▶ _Source data_:
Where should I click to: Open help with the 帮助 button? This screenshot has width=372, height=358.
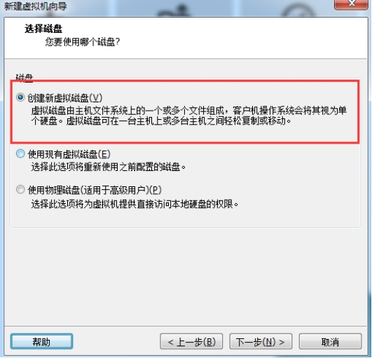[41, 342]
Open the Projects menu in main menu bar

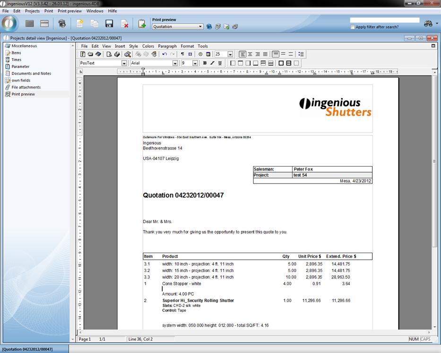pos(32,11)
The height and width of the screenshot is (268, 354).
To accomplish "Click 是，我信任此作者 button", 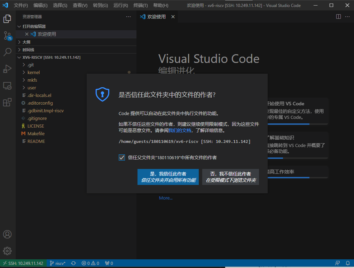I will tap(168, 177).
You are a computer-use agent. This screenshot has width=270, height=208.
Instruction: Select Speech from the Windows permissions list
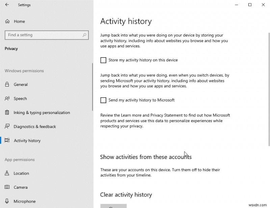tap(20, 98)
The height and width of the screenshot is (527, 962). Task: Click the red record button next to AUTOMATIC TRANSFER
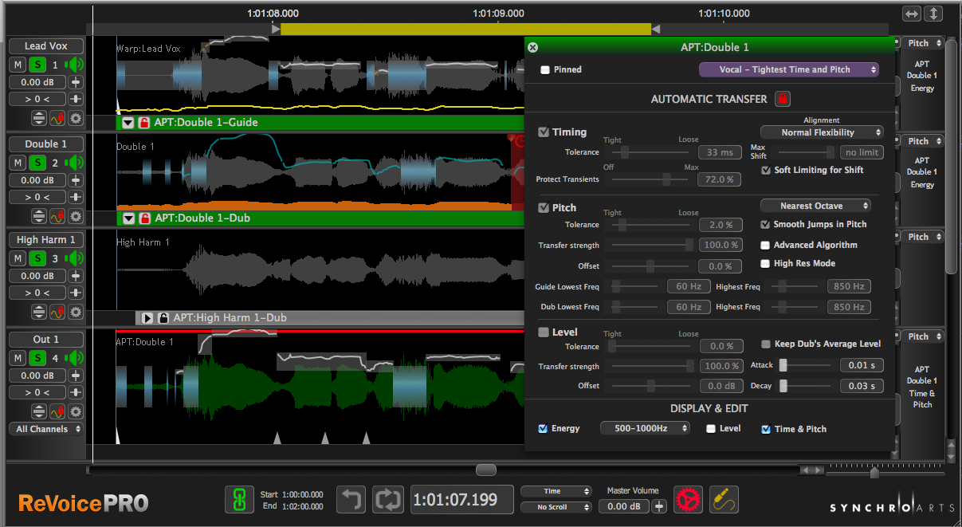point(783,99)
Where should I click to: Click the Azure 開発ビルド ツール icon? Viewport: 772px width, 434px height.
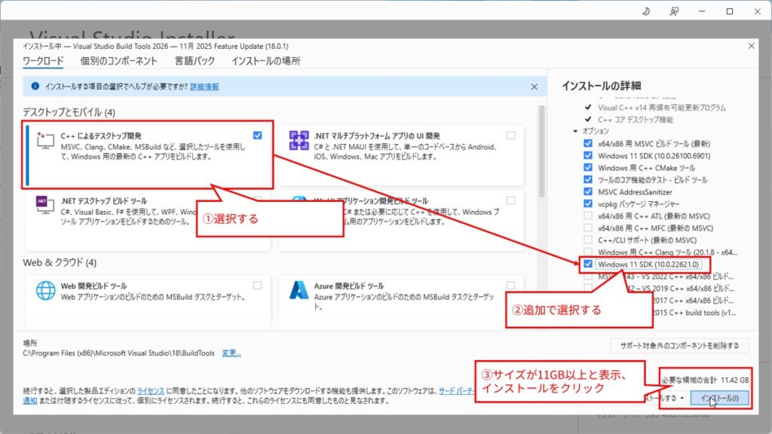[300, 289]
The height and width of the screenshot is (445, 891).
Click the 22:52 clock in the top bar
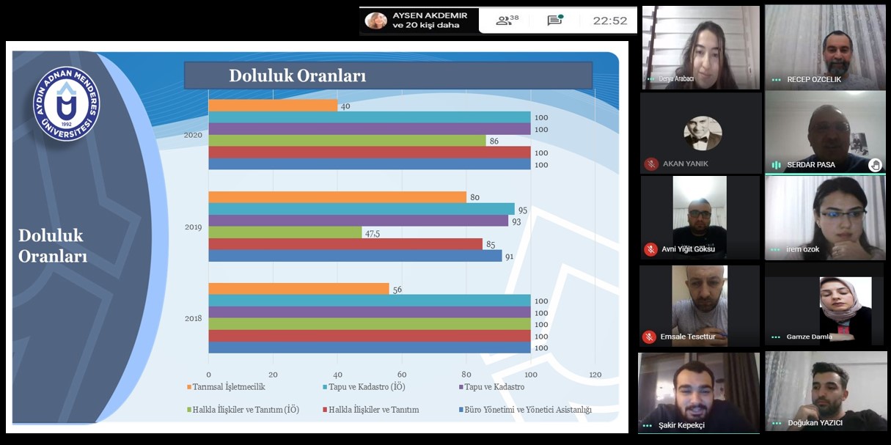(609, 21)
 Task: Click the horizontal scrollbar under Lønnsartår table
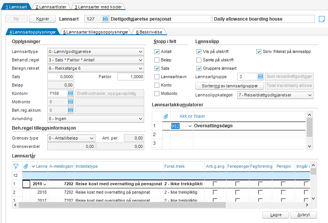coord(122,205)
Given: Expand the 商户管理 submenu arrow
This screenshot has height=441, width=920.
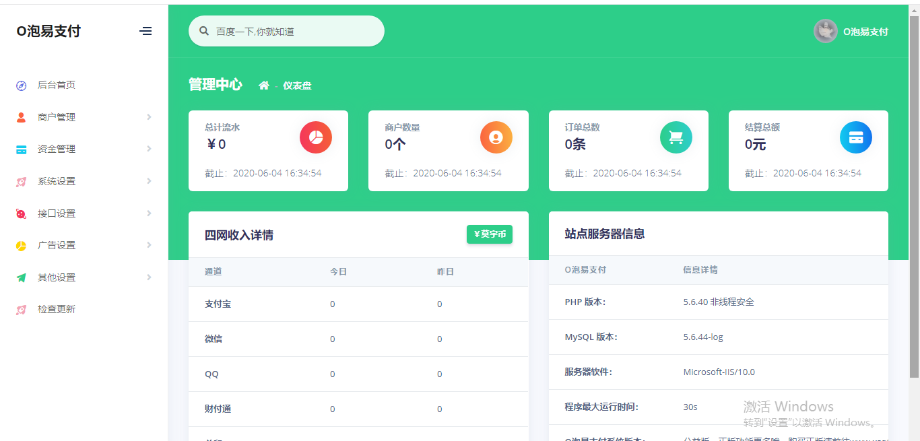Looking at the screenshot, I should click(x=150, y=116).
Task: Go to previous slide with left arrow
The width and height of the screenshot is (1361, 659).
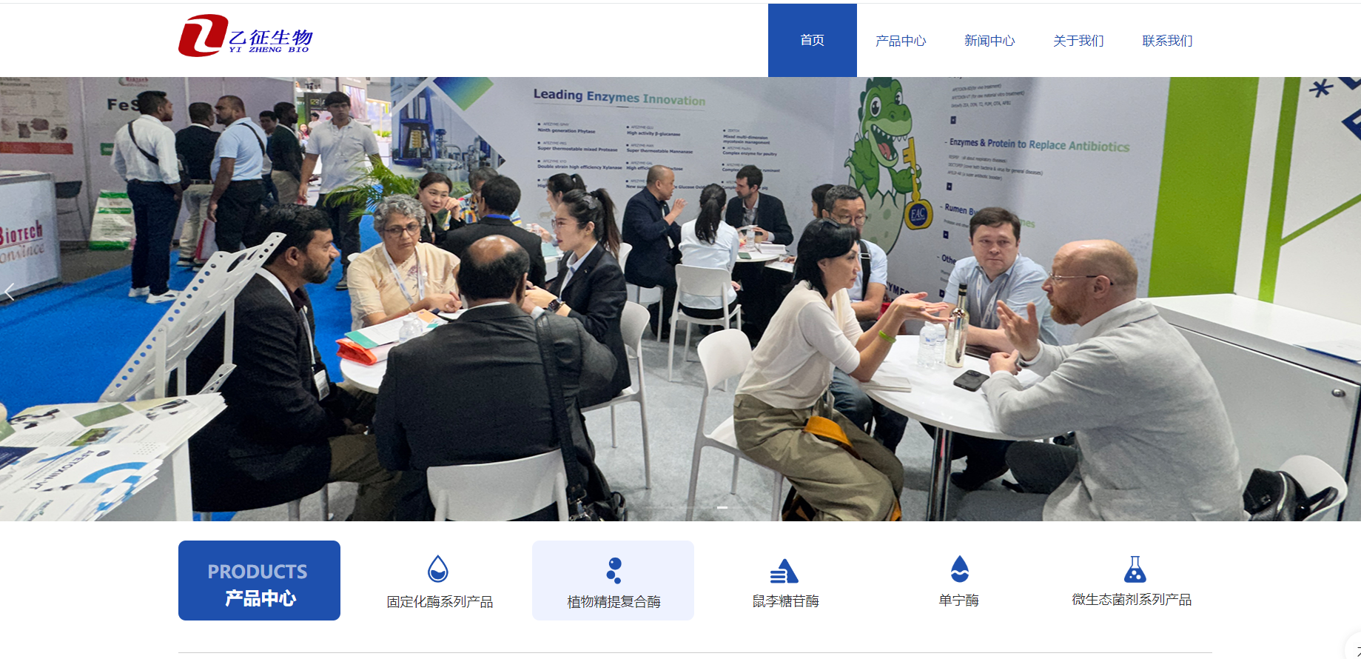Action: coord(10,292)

==

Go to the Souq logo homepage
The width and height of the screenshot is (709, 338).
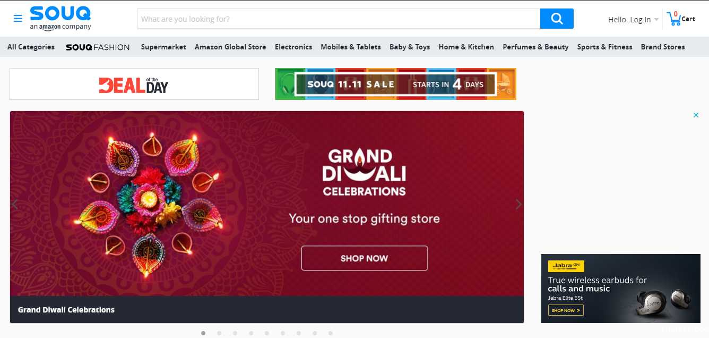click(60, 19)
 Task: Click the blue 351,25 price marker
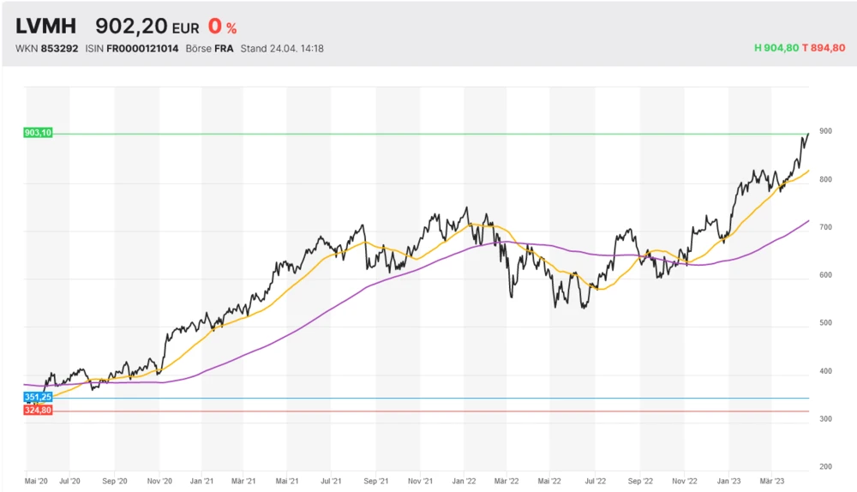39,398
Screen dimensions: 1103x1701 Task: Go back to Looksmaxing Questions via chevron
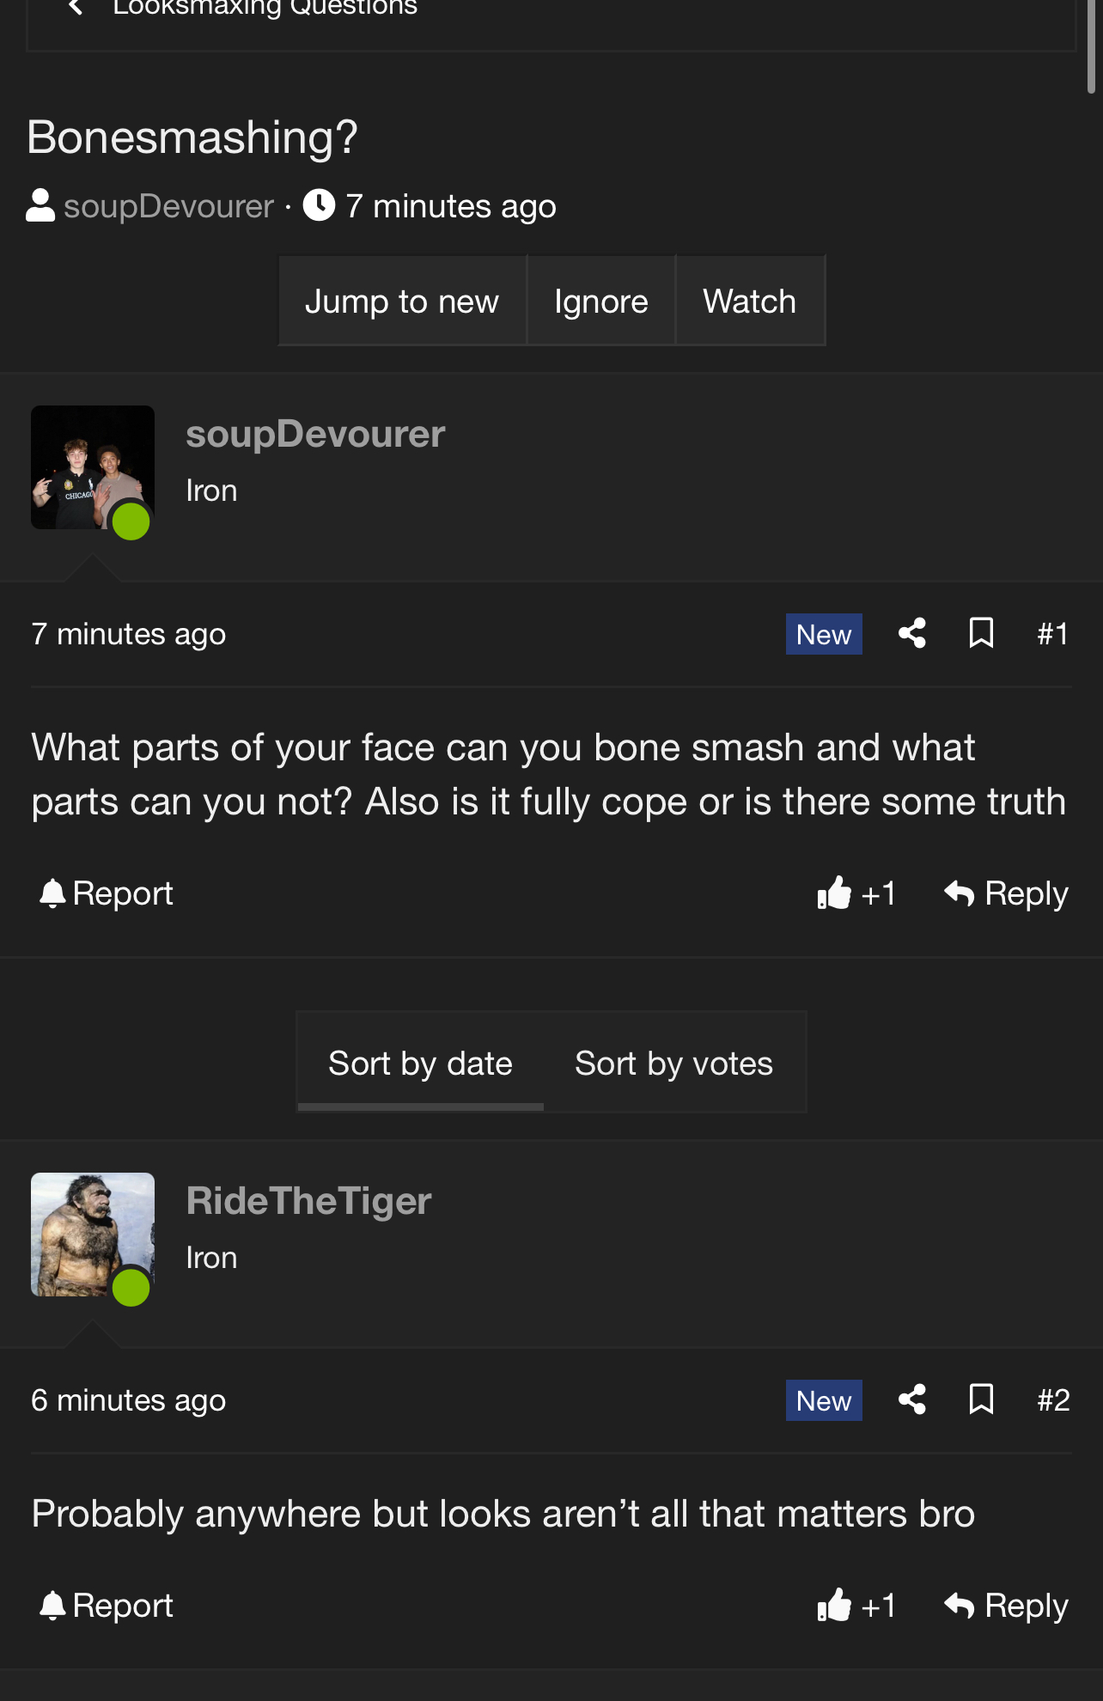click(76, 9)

---

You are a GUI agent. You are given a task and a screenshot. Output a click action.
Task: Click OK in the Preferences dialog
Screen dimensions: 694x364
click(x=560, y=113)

▶ _Task to carry out_: Which lines of the material contain "arrow"? List them.

▶ _Problem solution_:
Given: Expand the 商户管理 submenu arrow
Task: Go to previous slide with left arrow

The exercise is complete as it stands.